Sylvi had watched a little of the setting-up process—it was already well begun when they came back from their day’s walk. The tables were stored in a kind of pavilion similar to the shfeeah buildings and near the stream, but they were brought out to stand in the meadow the human king’s party had flown into the evening before. The tables were moved by pairs of pegasi again wearing harness. Poles were laid on the floor of the pavilion and run between the legs of the tables. The harnessed pegasi again knelt, so that the little hands of other pegasi had only to lift the poles high enough to thread them through the harness, sometimes assisted by a boost from a strong pegasus foreleg. Then the kneeling pegasi stood up, and the poles took the weight of the table. Even the bowls of food had to be filled gradually, in deference to the weakness of pegasi hands, or moved by a carrying frame. There was a flagstone path to the edge of the stream and low knapped-stone platforms there for food preparation, but the exquisite little flint knives, wooden chopping boards and other tools (including baskets to carry the rubbish to the mulch-and-compost area) were kept in the pavilion. But everything the pegasi did they did as if they were dancing, as if they would do it this way even if their hands were as strong as humans’.

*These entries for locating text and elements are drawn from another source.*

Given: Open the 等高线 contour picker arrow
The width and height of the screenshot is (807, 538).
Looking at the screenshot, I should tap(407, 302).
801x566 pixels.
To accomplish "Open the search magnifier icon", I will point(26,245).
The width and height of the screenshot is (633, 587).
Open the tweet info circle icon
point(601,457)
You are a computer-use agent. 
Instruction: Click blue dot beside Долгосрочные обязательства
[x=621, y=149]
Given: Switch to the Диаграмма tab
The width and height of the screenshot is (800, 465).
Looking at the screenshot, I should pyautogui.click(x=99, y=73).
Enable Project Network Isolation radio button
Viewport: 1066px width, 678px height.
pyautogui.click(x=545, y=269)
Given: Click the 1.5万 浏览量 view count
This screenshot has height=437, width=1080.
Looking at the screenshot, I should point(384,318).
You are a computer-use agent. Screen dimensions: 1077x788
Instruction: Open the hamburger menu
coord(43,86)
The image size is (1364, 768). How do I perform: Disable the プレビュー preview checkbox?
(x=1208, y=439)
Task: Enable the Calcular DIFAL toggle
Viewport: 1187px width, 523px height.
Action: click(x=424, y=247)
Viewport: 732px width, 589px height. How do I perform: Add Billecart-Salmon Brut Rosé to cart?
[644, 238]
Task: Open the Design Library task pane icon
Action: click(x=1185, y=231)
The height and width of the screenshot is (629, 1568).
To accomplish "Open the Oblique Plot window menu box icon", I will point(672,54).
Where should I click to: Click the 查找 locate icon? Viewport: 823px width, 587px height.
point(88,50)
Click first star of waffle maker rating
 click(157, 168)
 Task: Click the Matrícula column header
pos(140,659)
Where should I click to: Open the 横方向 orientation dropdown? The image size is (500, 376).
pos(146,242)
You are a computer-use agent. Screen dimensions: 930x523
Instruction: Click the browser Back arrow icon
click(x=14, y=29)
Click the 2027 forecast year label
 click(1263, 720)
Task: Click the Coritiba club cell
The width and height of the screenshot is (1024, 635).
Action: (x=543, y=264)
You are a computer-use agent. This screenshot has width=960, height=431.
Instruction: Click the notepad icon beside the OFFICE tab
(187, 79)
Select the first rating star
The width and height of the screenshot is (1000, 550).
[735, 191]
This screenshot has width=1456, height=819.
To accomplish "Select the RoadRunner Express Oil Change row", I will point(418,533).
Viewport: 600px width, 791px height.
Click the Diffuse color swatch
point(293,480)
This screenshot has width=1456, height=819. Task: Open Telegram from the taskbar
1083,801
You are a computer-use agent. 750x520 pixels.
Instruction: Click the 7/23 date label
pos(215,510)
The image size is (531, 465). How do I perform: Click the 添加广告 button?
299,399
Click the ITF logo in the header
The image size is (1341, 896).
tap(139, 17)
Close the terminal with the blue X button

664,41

There were even two chairs, one very tall one at the narrow head of one of the tables, and a not very much shorter one at the head of the table next to it, and you climbed up two steps to sit in them, so you were no shorter than the standing pegasi.
For the banquet the pegasi all wore ribbons or flowers plaited into their manes and tails, or feathers some other colour than their own wings tucked into the plaits, and a few had ribbons around their ears and ankles as well. The royal pegasi wore flowers but also wide silky siragaa spangled with tiny shining gems; Hibeehea was wearing two nralaa on two damask ribbons.
Sylvi wore the one formal dress she had brought with her, an almost-pegasus russet, long and very full and flowing, with a pegasus-chestnut red-brown garnet on a pegasus-gold chain around her neck. She twisted her hair onto the top of her head and held it there by a pin whose head, no bigger than her littlest fingernail, was pegasus-made, glinting with silver netting and splinters of gems so small you only knew they were there by their sparkle: Ebon had given it to her on her fifteenth birthday.
Can’t I give you anything? s he’d said, as she said to him every year on her birthday.